Exercise materials:
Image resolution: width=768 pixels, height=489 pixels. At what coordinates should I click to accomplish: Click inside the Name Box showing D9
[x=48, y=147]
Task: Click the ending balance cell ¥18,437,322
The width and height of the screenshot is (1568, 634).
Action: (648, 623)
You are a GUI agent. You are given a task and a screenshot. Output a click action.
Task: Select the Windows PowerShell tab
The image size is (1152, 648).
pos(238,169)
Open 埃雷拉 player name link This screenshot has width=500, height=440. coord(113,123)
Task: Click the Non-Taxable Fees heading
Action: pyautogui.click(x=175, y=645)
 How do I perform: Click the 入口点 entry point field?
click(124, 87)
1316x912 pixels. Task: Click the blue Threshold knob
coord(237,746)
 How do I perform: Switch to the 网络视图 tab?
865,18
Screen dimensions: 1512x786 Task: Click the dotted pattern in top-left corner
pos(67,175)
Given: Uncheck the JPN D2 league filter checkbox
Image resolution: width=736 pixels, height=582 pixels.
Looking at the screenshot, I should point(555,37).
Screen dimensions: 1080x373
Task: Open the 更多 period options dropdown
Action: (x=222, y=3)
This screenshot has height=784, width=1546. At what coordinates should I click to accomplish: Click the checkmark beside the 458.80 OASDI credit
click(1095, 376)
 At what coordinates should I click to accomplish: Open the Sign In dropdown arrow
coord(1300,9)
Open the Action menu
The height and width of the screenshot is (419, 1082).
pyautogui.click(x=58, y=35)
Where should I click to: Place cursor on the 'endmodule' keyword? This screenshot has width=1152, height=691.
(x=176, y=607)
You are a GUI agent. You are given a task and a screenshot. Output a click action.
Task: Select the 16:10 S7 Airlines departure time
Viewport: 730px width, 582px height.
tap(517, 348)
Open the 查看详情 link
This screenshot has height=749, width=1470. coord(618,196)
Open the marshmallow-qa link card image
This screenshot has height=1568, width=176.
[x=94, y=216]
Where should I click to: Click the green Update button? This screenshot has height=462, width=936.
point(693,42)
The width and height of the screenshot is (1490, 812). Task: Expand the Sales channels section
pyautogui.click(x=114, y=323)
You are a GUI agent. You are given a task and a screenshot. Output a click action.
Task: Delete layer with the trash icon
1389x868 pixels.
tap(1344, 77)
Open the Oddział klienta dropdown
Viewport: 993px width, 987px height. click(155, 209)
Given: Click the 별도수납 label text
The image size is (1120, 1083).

What to do:
Please output the listing above exactly, every line included.

Task output:
Image resolution: width=768 pixels, height=489 pixels. At what coordinates should I click to accomplish: Click inside the Name Box showing D9
[x=48, y=147]
Task: Click the ending balance cell ¥18,437,322
The width and height of the screenshot is (1568, 634).
Action: (648, 623)
You are a GUI agent. You are given a task and a screenshot. Output a click action.
Task: Select the Windows PowerShell tab
The image size is (1152, 648).
pos(238,169)
Open 埃雷拉 player name link This screenshot has width=500, height=440. coord(113,123)
Task: Click the Non-Taxable Fees heading
Action: pyautogui.click(x=175, y=645)
 How do I perform: Click the 入口点 entry point field?
click(124, 87)
1316x912 pixels. Task: Click the blue Threshold knob
coord(237,746)
 How do I perform: Switch to the 网络视图 tab?
865,18
Screen dimensions: 1512x786 Task: Click the dotted pattern in top-left corner
pos(67,175)
Given: Uncheck the JPN D2 league filter checkbox
Image resolution: width=736 pixels, height=582 pixels.
Looking at the screenshot, I should point(555,37).
Screen dimensions: 1080x373
Task: Open the 更多 period options dropdown
Action: (x=222, y=3)
This screenshot has height=784, width=1546. At what coordinates should I click to accomplish: Click the checkmark beside the 458.80 OASDI credit
click(1095, 376)
 At what coordinates should I click to accomplish: Open the Sign In dropdown arrow
coord(1300,9)
Open the Action menu
The height and width of the screenshot is (419, 1082).
pyautogui.click(x=58, y=35)
Where should I click to: Place cursor on the 'endmodule' keyword? This screenshot has width=1152, height=691.
(x=176, y=607)
You are a GUI agent. You are given a task and a screenshot. Output a click action.
Task: Select the 16:10 S7 Airlines departure time
Viewport: 730px width, 582px height.
tap(517, 348)
Open the 查看详情 link
This screenshot has height=749, width=1470. coord(618,196)
Open the marshmallow-qa link card image
This screenshot has height=1568, width=176.
[x=94, y=216]
Where should I click to: Click the green Update button? This screenshot has height=462, width=936.
point(693,42)
The width and height of the screenshot is (1490, 812). Task: Expand the Sales channels section
pyautogui.click(x=114, y=323)
You are a GUI agent. You are given a task and a screenshot. Output a click action.
Task: Delete layer with the trash icon
1389x868 pixels.
tap(1344, 77)
Open the Oddział klienta dropdown
Viewport: 993px width, 987px height. click(155, 209)
Given: Click the 별도수납 label text
The image size is (1120, 1083).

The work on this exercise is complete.